_LESETEXT:_

RB 1011 Crosser Teaserbild
Foto: Arturo Rivas

Starten Sie jetzt durch! Mit Rennrädern wie den günstigen Crossern in diesem Test können Rennradfahrer im Herbst noch mal so richtig Gas geben, anstatt zum Saisonausklang schon die Beine hochzulegen.

Keine Frage, nicht nur bei Schmuddelwetter ist so ein Cross-Rad eine erstklassige Alternative zum Renner: Solide Alu-Rahmen und stabile Bauteile, die problemlose Montage von Schutzblechen und breiteren Reifen bis zu 35-Millimeter und, nicht zuletzt, die Scheibenbremsfreigabe des Weltradsportverbandes UCI beflügeln die Alleskönner, die gerade auch bei Pendlern und Alltagsfahrern zunehmend beliebter werden.

Rose Bikes

Heftige Renneinsätze dürfte das Gros der Kunden, die sich für einen Crosser in der Preisklasse bis 1.500 Euro entscheiden, nicht im Blick haben. Dafür aber mit Sicherheit das Preis-Leistungs-Verhältnis der häufig als Zweitrad verwendeten Crosser. Von denen übrigens alle im Test bereits mit 2012er-Bauteilen bestückt waren.

RoadBIKE wollte wissen, was dran ist am neuen "Cross-Trend". Frischer Wind auch für Rennradfahrer oder nur alter Wein in neuen Schläuchen? Klar ist: Vom guten alten "Querfeldein-Rad" haben sich die Testräder so weit wegentwickelt wie die mittlerweile gängige Bezeichnung "Crosser" vom alten Namen.

_VORLIEGENDE AUFLISTUNG:_
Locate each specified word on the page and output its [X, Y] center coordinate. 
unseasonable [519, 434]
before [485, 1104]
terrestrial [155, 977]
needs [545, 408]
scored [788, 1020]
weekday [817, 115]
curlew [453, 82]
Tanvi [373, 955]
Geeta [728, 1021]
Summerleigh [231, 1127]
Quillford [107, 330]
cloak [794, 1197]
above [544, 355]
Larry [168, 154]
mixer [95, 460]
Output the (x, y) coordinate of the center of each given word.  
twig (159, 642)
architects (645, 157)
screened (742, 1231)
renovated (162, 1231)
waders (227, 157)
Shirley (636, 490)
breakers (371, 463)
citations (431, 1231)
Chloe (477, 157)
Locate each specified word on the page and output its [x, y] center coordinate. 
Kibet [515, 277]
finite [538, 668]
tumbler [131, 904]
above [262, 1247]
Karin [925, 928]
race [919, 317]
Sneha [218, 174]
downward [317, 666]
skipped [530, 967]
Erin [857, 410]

_IHRE AUFGABE:_
Geben Sie einen Abschnitt aus dem Text über günstige Crosser wortwörtlich wieder. Beginnen Sie bei den Worten "Starten Sie jetzt" und hören Sie nach "die Beine hochzulegen." auf.

_ENDGÜLTIGE ANTWORT:_
Starten Sie jetzt durch! Mit Rennrädern wie den günstigen Crossern in diesem Test können Rennradfahrer im Herbst noch mal so richtig Gas geben, anstatt zum Saisonausklang schon die Beine hochzulegen.